Collaboration also helps them develop a coordinated care plan, which changes as individual needs evolve. By sharing their personal experiences, social care providers and nurses get to create an adaptable and comprehensive care plan.

Additionally, both professionals meet regularly to ensure the care plans meet elderly individuals’ needs. During these meetings, nurses and social care providers can assess a patient’s progress and determine if they need any modifications.

Note that for this to work, nurses and social care workers need to maintain open communication and share relevant information to ensure any changes are addressed. Regular meetings also allow both teams to get feedback from patients’ families and other healthcare providers, making adjustments easier. Proper documentation of the provided care also helps in providing continuous care.

Care during transitions

Collaboration between nurses and social care workers is essential as seniors move between different care settings. Sometimes, seniors have to shift from home to assisted living, and other times, they need to move from hospital to their homes.

Nurses and social care workers must work together to ensure a seamless transition. They meet and discuss the process and plan the discharge to ensure patients’ needs are met in the new setting. During this time, they exchange information about care plans, medical records, and medication prescriptions to prevent disruptions and facilitate a smooth transition.

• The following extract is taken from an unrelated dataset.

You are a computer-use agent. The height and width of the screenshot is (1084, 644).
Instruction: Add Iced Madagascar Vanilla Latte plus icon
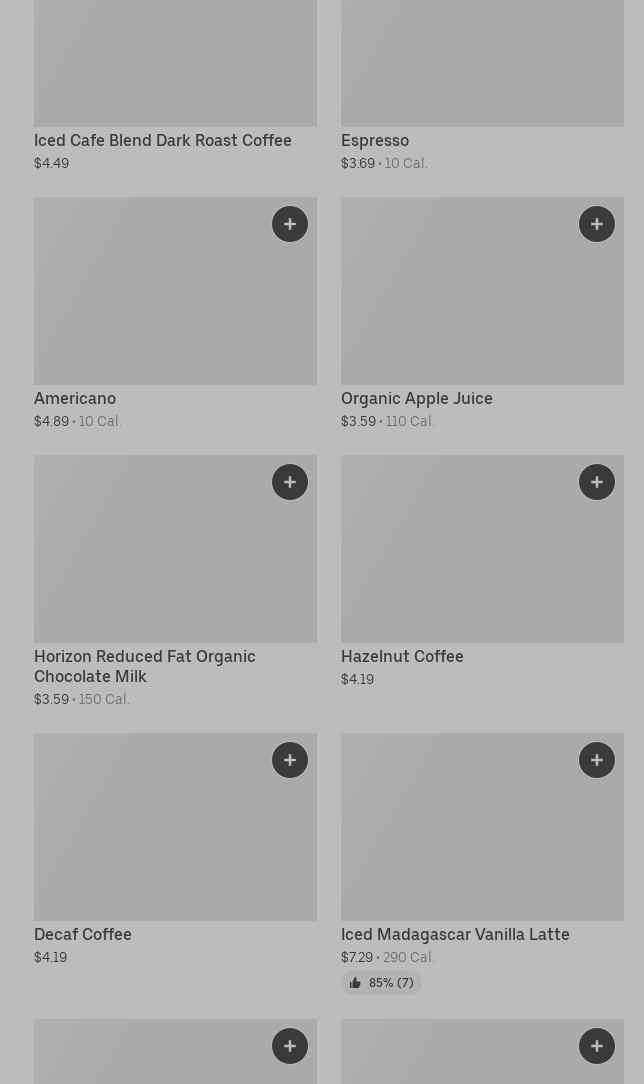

Social care providers also help seniors transition to new care settings by working with in-home care services and ensuring the person is comfortable.

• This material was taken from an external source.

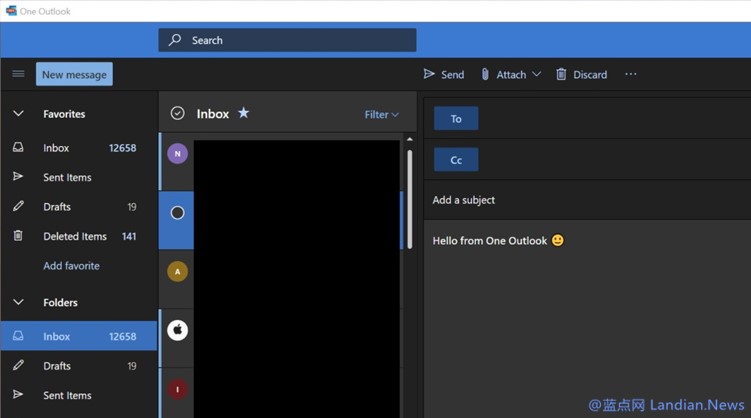Click the Attach paperclip icon
The height and width of the screenshot is (418, 751).
coord(485,74)
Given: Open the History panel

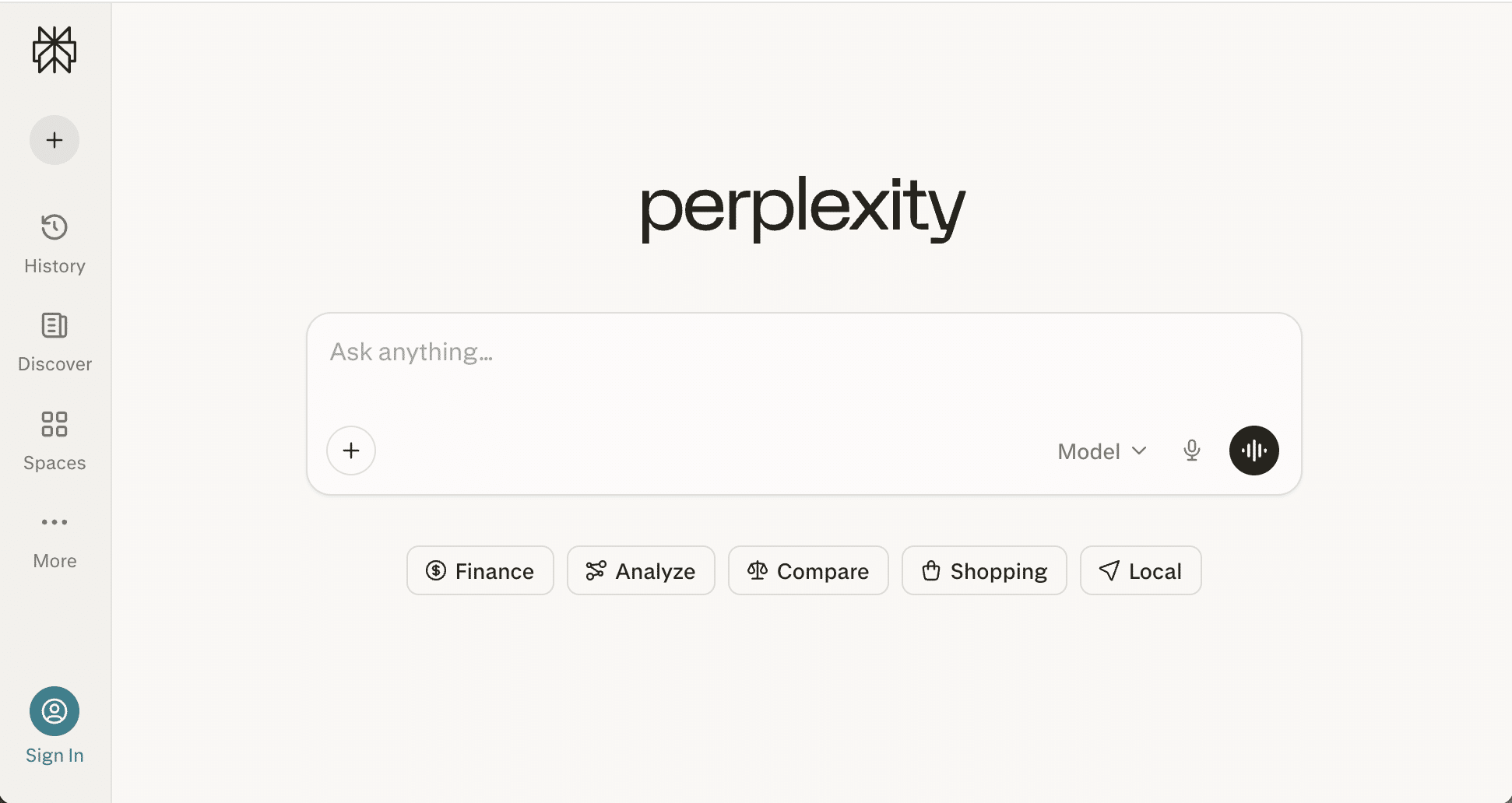Looking at the screenshot, I should coord(54,241).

Through the provision of supportive and preventative care

Nurses work collaboratively with social care workers to identify any potential issues likely to cause harm or injuries to the elderly. The goal is to reduce hospitalization and enhance the seniors’ overall well-being.

For example, the collaboration can help identify fall risks and develop prevention strategies. That can include removing potential hazards or installing grab bars to improve balance. Additionally, nurses manage medication, ensuring that individuals take their medicines as prescribed. Conversely, social care providers provide emotional support to reduce depression and anxiety.

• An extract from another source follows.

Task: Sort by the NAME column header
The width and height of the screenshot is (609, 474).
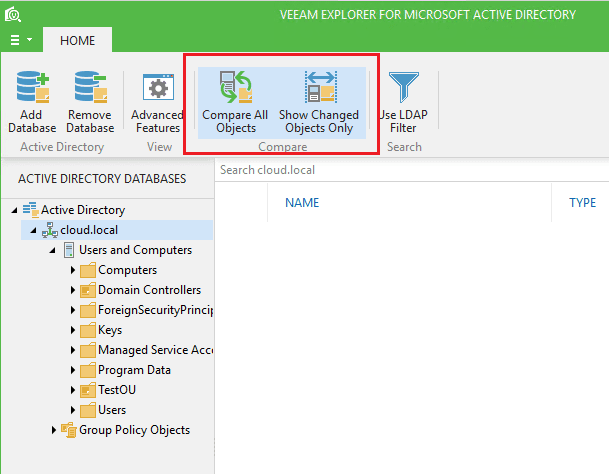Action: [302, 203]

A collaboration between these two professionals also promotes community engagement, where seniors can participate in social activities to reduce loneliness and feelings of isolation.

Enhanced quality of life for elderly people

A collaboration between social care providers and nurses addresses older people’s physical health, social factors, and emotional needs. That contributes to an improved quality of life. With collaborative care, seniors can maintain independence in living communities and homes. Furthermore, teamwork enhances the seniors’ emotional well-being and mental health.

Will technology improve the collaboration between nurses and social care providers?

Technology is expected to transform the collaboration between nursing professionals and social care workers in delivering elder care.

For example, telemedicine is expected to revolutionize consultations. In some cases, both nurses and social care workers can communicate with seniors without being physically present. With real-time consultations, older people will get timely interventions. Additionally, telemedicine will improve healthcare access, especially for individuals in rural areas.

Nurses and social care providers will also have access to electronic health records. They can access updated medical records and the latest care plans to ensure coordinated care. Furthermore, they can combine data from different places, including remote monitoring devices, telehealth consultations, and lab results. That allows for informed decision-making.

Providing a holistic approach through nurse and social care collaboration

Addressing the needs of the elderly isn’t limited to physical health. There’s also a need to address holistic well-being, including social and emotional aspects. A collaboration between nursing professionals and social care providers provides a holistic and individualized approach, which results in a comprehensive care plan and an improved quality of life for older people.